[Pointing records for elements and text]
_ _ _

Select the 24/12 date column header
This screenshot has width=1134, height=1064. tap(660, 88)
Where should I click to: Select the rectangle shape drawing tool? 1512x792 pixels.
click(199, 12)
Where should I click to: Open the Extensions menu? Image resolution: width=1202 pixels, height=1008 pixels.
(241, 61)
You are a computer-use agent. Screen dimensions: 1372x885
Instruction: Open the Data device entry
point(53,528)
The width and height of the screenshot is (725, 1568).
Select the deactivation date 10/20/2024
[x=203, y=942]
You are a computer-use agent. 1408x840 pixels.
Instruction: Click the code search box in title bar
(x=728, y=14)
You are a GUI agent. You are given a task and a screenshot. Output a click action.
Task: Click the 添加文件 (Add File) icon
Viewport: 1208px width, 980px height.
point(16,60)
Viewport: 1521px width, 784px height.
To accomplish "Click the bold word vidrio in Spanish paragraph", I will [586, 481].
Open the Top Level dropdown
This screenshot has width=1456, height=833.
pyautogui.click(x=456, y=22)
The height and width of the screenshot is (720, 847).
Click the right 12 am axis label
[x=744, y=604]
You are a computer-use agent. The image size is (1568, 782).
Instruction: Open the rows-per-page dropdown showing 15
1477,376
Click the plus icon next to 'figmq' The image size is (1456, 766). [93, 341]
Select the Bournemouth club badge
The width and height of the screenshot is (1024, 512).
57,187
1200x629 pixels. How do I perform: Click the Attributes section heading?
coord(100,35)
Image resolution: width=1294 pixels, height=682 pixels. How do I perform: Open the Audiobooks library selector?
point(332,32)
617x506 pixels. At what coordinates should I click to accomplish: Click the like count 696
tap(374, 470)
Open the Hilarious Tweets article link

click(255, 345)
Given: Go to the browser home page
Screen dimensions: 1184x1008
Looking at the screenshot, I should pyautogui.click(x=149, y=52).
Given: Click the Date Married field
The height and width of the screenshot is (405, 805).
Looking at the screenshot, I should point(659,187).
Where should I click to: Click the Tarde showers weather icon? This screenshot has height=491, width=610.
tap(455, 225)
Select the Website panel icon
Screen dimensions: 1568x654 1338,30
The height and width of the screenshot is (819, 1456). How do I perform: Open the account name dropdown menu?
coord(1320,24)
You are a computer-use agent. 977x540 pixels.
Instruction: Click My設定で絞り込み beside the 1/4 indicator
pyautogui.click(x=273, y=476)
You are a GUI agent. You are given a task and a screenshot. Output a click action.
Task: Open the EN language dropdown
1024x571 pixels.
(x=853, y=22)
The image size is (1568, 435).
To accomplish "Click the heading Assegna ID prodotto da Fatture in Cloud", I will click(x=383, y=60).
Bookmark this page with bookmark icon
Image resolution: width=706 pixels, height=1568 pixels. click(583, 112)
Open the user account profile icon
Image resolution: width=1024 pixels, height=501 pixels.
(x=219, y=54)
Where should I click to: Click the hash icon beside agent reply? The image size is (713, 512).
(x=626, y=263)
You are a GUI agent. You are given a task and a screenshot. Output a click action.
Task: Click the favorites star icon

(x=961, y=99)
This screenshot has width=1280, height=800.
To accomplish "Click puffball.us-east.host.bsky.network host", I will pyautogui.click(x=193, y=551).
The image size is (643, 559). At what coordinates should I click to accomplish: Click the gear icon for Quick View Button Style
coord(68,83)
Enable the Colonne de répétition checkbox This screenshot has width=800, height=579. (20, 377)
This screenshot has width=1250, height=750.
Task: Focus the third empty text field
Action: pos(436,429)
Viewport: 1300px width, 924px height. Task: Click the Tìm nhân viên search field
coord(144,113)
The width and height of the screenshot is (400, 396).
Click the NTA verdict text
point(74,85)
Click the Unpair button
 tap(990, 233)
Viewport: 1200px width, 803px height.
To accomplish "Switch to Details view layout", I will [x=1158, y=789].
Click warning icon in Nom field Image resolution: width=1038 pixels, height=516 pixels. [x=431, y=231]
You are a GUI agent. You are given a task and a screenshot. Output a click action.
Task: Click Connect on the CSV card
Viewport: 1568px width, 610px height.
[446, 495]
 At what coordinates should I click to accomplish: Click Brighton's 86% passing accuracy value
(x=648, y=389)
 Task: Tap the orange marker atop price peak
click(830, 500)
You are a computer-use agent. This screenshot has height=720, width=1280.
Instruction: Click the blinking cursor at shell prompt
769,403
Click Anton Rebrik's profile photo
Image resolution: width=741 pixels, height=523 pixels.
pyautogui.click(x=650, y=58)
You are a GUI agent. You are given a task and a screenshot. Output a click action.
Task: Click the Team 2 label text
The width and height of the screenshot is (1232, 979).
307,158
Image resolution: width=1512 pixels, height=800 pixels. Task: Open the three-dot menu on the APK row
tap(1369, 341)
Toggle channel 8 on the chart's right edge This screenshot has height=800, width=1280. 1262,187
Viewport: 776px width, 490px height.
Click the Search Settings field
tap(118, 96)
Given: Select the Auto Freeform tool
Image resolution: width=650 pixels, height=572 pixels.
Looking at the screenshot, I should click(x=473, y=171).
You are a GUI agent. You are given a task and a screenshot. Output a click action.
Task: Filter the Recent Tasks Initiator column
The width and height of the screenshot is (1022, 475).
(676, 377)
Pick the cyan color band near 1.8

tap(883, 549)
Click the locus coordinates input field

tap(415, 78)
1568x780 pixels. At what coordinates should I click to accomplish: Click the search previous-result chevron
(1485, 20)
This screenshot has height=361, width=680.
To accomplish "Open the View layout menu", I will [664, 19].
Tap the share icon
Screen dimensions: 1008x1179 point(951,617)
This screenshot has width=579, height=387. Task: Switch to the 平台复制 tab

_ _ _

→ **Exercise goal**
Turn all of the lines above into a Markdown table with two columns, "Number" and "Line". Number the rows in order and skip blank lines.

→ **Result**
| Number | Line |
|---|---|
| 1 | Select the 24/12 date column header |
| 2 | This screenshot has width=1134, height=1064. tap(660, 88) |
| 3 | Where should I click to: Select the rectangle shape drawing tool? 1512x792 pixels. |
| 4 | click(199, 12) |
| 5 | Where should I click to: Open the Extensions menu? Image resolution: width=1202 pixels, height=1008 pixels. |
| 6 | (241, 61) |
| 7 | You are a computer-use agent. Screen dimensions: 1372x885 |
| 8 | Instruction: Open the Data device entry |
| 9 | point(53,528) |
| 10 | The width and height of the screenshot is (725, 1568). |
| 11 | Select the deactivation date 10/20/2024 |
| 12 | [x=203, y=942] |
| 13 | You are a computer-use agent. 1408x840 pixels. |
| 14 | Instruction: Click the code search box in title bar |
| 15 | (x=728, y=14) |
| 16 | You are a GUI agent. You are given a task and a screenshot. Output a click action. |
| 17 | Task: Click the 添加文件 (Add File) icon |
| 18 | Viewport: 1208px width, 980px height. |
| 19 | point(16,60) |
| 20 | Viewport: 1521px width, 784px height. |
| 21 | To accomplish "Click the bold word vidrio in Spanish paragraph", I will [586, 481]. |
| 22 | Open the Top Level dropdown |
| 23 | This screenshot has width=1456, height=833. |
| 24 | pyautogui.click(x=456, y=22) |
| 25 | The height and width of the screenshot is (720, 847). |
| 26 | Click the right 12 am axis label |
| 27 | [x=744, y=604] |
| 28 | You are a computer-use agent. The image size is (1568, 782). |
| 29 | Instruction: Open the rows-per-page dropdown showing 15 |
| 30 | 1477,376 |
| 31 | Click the plus icon next to 'figmq' The image size is (1456, 766). [93, 341] |
| 32 | Select the Bournemouth club badge |
| 33 | The width and height of the screenshot is (1024, 512). |
| 34 | 57,187 |
| 35 | 1200x629 pixels. How do I perform: Click the Attributes section heading? |
| 36 | coord(100,35) |
| 37 | Image resolution: width=1294 pixels, height=682 pixels. How do I perform: Open the Audiobooks library selector? |
| 38 | point(332,32) |
| 39 | 617x506 pixels. At what coordinates should I click to accomplish: Click the like count 696 |
| 40 | tap(374, 470) |
| 41 | Open the Hilarious Tweets article link |
| 42 | click(255, 345) |
| 43 | Given: Go to the browser home page |
| 44 | Screen dimensions: 1184x1008 |
| 45 | Looking at the screenshot, I should pyautogui.click(x=149, y=52). |
| 46 | Given: Click the Date Married field |
| 47 | The height and width of the screenshot is (405, 805). |
| 48 | Looking at the screenshot, I should point(659,187). |
| 49 | Where should I click to: Click the Tarde showers weather icon? This screenshot has height=491, width=610. |
| 50 | tap(455, 225) |
| 51 | Select the Website panel icon |
| 52 | Screen dimensions: 1568x654 1338,30 |
| 53 | The height and width of the screenshot is (819, 1456). How do I perform: Open the account name dropdown menu? |
| 54 | coord(1320,24) |
| 55 | You are a computer-use agent. 977x540 pixels. |
| 56 | Instruction: Click My設定で絞り込み beside the 1/4 indicator |
| 57 | pyautogui.click(x=273, y=476) |
| 58 | You are a GUI agent. You are given a task and a screenshot. Output a click action. |
| 59 | Task: Open the EN language dropdown |
| 60 | 1024x571 pixels. |
| 61 | (x=853, y=22) |
| 62 | The image size is (1568, 435). |
| 63 | To accomplish "Click the heading Assegna ID prodotto da Fatture in Cloud", I will click(x=383, y=60). |
| 64 | Bookmark this page with bookmark icon |
| 65 | Image resolution: width=706 pixels, height=1568 pixels. click(583, 112) |
| 66 | Open the user account profile icon |
| 67 | Image resolution: width=1024 pixels, height=501 pixels. |
| 68 | (x=219, y=54) |
| 69 | Where should I click to: Click the hash icon beside agent reply? The image size is (713, 512). |
| 70 | (x=626, y=263) |
| 71 | You are a GUI agent. You are given a task and a screenshot. Output a click action. |
| 72 | Task: Click the favorites star icon |
| 73 | (x=961, y=99) |
| 74 | This screenshot has width=1280, height=800. |
| 75 | To accomplish "Click puffball.us-east.host.bsky.network host", I will pyautogui.click(x=193, y=551). |
| 76 | The image size is (643, 559). At what coordinates should I click to accomplish: Click the gear icon for Quick View Button Style |
| 77 | coord(68,83) |
| 78 | Enable the Colonne de répétition checkbox This screenshot has width=800, height=579. (20, 377) |
| 79 | This screenshot has width=1250, height=750. |
| 80 | Task: Focus the third empty text field |
| 81 | Action: pos(436,429) |
| 82 | Viewport: 1300px width, 924px height. Task: Click the Tìm nhân viên search field |
| 83 | coord(144,113) |
| 84 | The width and height of the screenshot is (400, 396). |
| 85 | Click the NTA verdict text |
| 86 | point(74,85) |
| 87 | Click the Unpair button |
| 88 |  tap(990, 233) |
| 89 | Viewport: 1200px width, 803px height. |
| 90 | To accomplish "Switch to Details view layout", I will [x=1158, y=789]. |
| 91 | Click warning icon in Nom field Image resolution: width=1038 pixels, height=516 pixels. [x=431, y=231] |
| 92 | You are a GUI agent. You are given a task and a screenshot. Output a click action. |
| 93 | Task: Click Connect on the CSV card |
| 94 | Viewport: 1568px width, 610px height. |
| 95 | [446, 495] |
| 96 |  At what coordinates should I click to accomplish: Click Brighton's 86% passing accuracy value |
| 97 | (x=648, y=389) |
| 98 |  Task: Tap the orange marker atop price peak |
| 99 | click(830, 500) |
| 100 | You are a computer-use agent. This screenshot has height=720, width=1280. |
| 101 | Instruction: Click the blinking cursor at shell prompt |
| 102 | 769,403 |
| 103 | Click Anton Rebrik's profile photo |
| 104 | Image resolution: width=741 pixels, height=523 pixels. |
| 105 | pyautogui.click(x=650, y=58) |
| 106 | You are a GUI agent. You are given a task and a screenshot. Output a click action. |
| 107 | Task: Click the Team 2 label text |
| 108 | The width and height of the screenshot is (1232, 979). |
| 109 | 307,158 |
| 110 | Image resolution: width=1512 pixels, height=800 pixels. Task: Open the three-dot menu on the APK row |
| 111 | tap(1369, 341) |
| 112 | Toggle channel 8 on the chart's right edge This screenshot has height=800, width=1280. 1262,187 |
| 113 | Viewport: 776px width, 490px height. |
| 114 | Click the Search Settings field |
| 115 | tap(118, 96) |
| 116 | Given: Select the Auto Freeform tool |
| 117 | Image resolution: width=650 pixels, height=572 pixels. |
| 118 | Looking at the screenshot, I should click(x=473, y=171). |
| 119 | You are a GUI agent. You are given a task and a screenshot. Output a click action. |
| 120 | Task: Filter the Recent Tasks Initiator column |
| 121 | The width and height of the screenshot is (1022, 475). |
| 122 | (676, 377) |
| 123 | Pick the cyan color band near 1.8 |
| 124 | tap(883, 549) |
| 125 | Click the locus coordinates input field |
| 126 | tap(415, 78) |
| 127 | 1568x780 pixels. At what coordinates should I click to accomplish: Click the search previous-result chevron |
| 128 | (1485, 20) |
| 129 | This screenshot has height=361, width=680. |
| 130 | To accomplish "Open the View layout menu", I will [664, 19]. |
| 131 | Tap the share icon |
| 132 | Screen dimensions: 1008x1179 point(951,617) |
| 133 | This screenshot has width=579, height=387. Task: Switch to the 平台复制 tab |